No significant excess of cancer incidence was observed among male or female residents of Armstrong or Carson counties (Appendix E; Tables 9 and 10) during the period 1985-1993. (16) However, a statistically significant excess of cancer incidence was observed for all cancer sites combined among females in the combined counties of Potter and Randall (Appendix E; Table 11) during the same time period. The public health significance of this excess is difficult to evaluate. The calculated Standardized Incidence Rate (SIR) is based on a large number of observed and expected cases (4,015 and 3,693 cases; respectively). Because the 95% confidence interval is narrow, we are fairly confident in the precision of this estimate of the SIR; however, the SIR barely exceeds one (1.0). Because the SIR barely exceeds one and the category "all sites" is nonspecific and includes all types of cancer; we would interpret this result cautiously. The statistically significant excess could be the result of slight (nonsignificant) elevations among many different cancer sites or the result of a large increase in one or two sites. Interpreting increases in all cancer sites combined is further complicated by the fact that known causes for individual cancer sites differ.

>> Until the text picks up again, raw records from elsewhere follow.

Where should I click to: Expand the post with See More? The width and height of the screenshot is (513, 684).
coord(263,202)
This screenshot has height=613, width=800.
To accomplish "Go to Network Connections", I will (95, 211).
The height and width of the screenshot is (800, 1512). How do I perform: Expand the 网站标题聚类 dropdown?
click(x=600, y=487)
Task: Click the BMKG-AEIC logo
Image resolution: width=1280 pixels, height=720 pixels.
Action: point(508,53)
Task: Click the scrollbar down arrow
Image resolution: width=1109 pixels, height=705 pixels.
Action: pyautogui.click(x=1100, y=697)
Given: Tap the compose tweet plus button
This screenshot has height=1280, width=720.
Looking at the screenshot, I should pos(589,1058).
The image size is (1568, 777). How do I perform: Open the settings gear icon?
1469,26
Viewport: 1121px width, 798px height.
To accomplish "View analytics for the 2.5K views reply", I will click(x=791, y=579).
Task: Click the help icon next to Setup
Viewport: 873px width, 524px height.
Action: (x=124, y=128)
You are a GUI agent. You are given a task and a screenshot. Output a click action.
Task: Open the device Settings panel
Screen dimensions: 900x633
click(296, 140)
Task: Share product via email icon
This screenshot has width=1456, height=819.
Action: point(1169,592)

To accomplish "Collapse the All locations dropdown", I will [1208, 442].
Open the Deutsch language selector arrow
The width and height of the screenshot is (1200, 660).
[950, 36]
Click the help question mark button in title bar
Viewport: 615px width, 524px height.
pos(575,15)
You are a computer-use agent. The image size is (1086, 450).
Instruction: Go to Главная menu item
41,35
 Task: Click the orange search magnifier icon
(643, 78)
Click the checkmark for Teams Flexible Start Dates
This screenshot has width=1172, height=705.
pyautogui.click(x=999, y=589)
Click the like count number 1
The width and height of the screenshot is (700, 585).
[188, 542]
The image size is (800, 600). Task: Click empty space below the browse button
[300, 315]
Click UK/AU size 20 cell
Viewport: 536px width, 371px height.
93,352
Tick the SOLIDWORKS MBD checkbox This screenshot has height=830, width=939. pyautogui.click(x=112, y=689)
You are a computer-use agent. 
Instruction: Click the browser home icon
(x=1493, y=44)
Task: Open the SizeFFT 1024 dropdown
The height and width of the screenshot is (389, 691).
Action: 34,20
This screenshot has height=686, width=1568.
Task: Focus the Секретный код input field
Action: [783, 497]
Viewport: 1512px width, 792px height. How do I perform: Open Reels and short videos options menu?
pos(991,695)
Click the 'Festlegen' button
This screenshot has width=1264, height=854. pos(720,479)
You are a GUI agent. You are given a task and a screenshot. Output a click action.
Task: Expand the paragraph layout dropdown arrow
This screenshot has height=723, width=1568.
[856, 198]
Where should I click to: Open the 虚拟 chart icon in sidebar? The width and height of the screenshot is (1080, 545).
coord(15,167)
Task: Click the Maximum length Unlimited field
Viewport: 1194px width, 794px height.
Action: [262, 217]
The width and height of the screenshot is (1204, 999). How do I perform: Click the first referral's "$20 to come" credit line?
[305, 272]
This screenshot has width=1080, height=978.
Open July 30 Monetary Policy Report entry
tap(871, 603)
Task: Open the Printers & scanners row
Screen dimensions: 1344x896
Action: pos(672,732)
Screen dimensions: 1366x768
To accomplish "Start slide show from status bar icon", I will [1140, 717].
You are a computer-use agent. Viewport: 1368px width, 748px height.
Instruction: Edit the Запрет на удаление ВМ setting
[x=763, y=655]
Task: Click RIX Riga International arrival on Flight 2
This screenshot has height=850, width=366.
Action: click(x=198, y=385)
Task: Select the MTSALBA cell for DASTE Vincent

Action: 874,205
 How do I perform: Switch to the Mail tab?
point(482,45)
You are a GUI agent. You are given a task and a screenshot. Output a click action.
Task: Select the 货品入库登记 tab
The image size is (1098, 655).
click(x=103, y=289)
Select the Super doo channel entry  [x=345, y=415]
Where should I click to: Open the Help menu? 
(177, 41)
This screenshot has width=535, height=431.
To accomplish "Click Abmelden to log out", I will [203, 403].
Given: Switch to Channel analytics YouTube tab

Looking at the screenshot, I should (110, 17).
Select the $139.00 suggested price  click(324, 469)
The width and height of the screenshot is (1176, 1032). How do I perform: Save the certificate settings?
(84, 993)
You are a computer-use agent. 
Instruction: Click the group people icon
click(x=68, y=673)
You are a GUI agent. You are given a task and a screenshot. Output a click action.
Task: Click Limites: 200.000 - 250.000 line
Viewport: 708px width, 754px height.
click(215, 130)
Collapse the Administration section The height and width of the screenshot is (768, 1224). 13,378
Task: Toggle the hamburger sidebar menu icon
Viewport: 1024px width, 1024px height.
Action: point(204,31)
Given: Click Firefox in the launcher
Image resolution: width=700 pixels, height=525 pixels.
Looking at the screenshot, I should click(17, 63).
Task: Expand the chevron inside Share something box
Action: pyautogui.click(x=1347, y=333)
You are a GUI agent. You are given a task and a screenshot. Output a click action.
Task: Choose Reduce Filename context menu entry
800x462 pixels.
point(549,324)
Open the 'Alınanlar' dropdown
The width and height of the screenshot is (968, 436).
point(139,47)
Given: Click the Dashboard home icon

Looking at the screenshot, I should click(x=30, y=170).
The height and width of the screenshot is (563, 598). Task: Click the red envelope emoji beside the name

In a previous evaluation of cancer incidence data for this area, an analysis of the four major cell-specific types of leukemia [acute lymphocytic leukemia (ALL), chronic lymphocytic leukemia (CLL), acute myelocytic leukemia (AML), and chronic myelocytic leukemia (CML)], showed a significant excess of CLL during the period 1986-1992 among females in the combined counties of Potter and Randall. To maintain consistency in the investigation of cancer data in this area, the major leukemia subgroups were analyzed again for the period 1985-1993. There was a significant excess of CLL among males in the combined counties of Potter and Randall; however, unlike the previous investigation, the number of CLL cases among the female residents in these two counties was within the expected range (Appendix E; Tables 12 and 13).

CLL appears to have a strong inherited susceptibility component and is primarily confined to the late middle-aged and elderly (the majority of these cases were in individuals age 65 years or older). It is very rare in Asians and remains rare in Asians who migrate to western nations, which indicates the importance of genetic factors. Unlike other forms of leukemia, CLL has not been causally related to radiation exposure. The significant excess of CLL among males is a new finding as was the excess of CLL among females in the 1994 study and deserves further investigation.(11)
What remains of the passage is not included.